Depuis l’avènement de la guerre du M23 dans la partie Sud de la province du Nord-Kivu, guerre ayant causé la fermeture de la route Nationale numéro deux sur l’axe Rutshuru-Goma, la capitale provinciale de la province du Nord-Kivu connaît une prolifération des boissons fortement alcoolisées parfois produites localement et faisant objet des importations illicites.
C’est vraiment un coup de théâtre que vit la jeunesse de cette ville, qui malgré leur attachement à la consommation abusive de ces genres de boissons, reste ébahie par cette présence brusque et spontanée de ce nombre accrue des boissons fortement alcoolisées pourtant jadis prohibées par le gouvernement congolais.

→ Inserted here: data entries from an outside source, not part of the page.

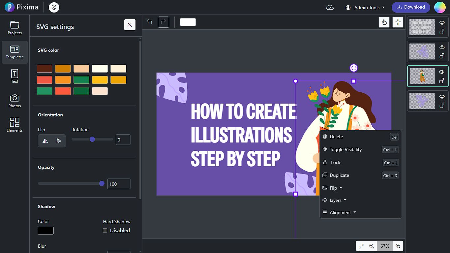Choose Delete from the context menu

[x=336, y=137]
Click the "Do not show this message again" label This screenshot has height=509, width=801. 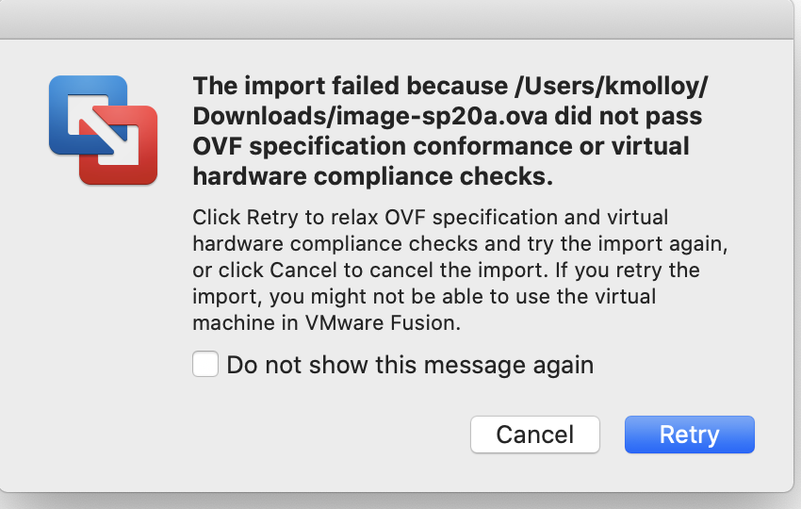point(410,365)
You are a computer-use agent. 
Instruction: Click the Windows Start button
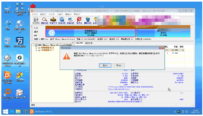coord(5,111)
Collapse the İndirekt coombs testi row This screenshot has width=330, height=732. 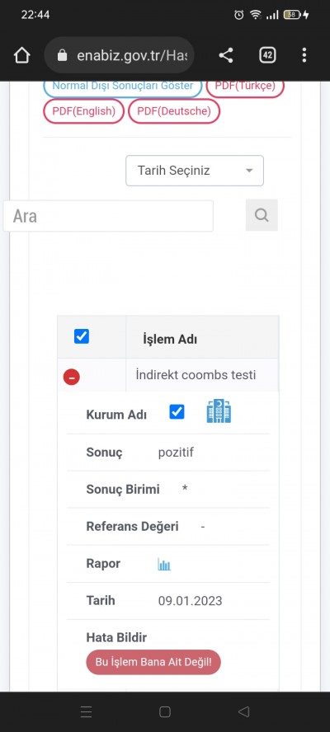point(72,377)
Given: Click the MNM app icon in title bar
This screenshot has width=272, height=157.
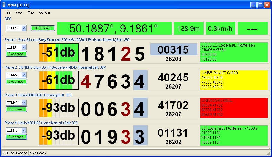Looking at the screenshot, I should click(4, 5).
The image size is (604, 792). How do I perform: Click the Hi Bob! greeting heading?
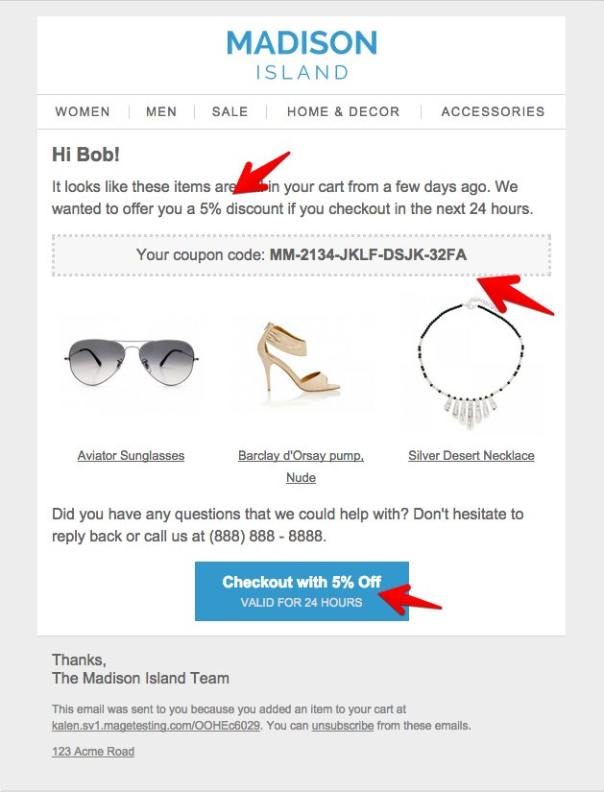[x=86, y=154]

« Nous vendons les liqueurs, c'est vrai, mais actuellement la production des boissons nous étonne énormément. C’est depuis la guerre du M23 et la fermeture des productions de Premidis que plusieurs nouveaux produits ont surgi sur le marché. Des noms sans sens, sans moralité, c’est vraiment très désolant pour nous. Que les autorités prennent leurs responsabilités en main. Si non, c'est la mort pour la jeunesse », souligne un boutiquier.

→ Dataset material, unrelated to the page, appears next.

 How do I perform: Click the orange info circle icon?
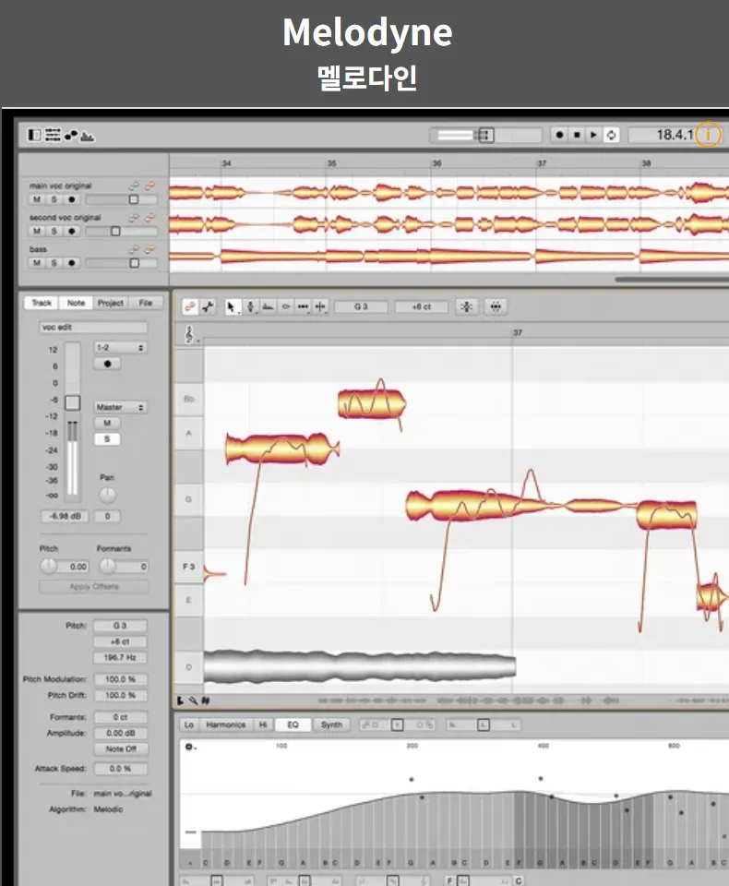tap(708, 135)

Du côté des consommateurs, la tendance semble déjà commencer à s’inverser.
« D’abord Samba, Kings, Power 7 et aujourd’hui Eagle 12, Poutine, Mirage, Kaleo leo, ... c’est vraiment une confusion qui gagne nos têtes. Pour cela, nous avons jugé utile de revenir aux boissons légères parce que d’après tout, c'est nous qui détruisons nos corps et perdons notre argent. Mais notre gouvernement aussi, au lieu d’encourager les gens qui nous produisent la nourriture, surtout pendant ce moment de carence de presque tout, il protège les producteurs des produits qui nous détruisent au détriment de ce qui construit », souligne un jeune consommateur.
Pourquoi cette consommation à grande échelle ?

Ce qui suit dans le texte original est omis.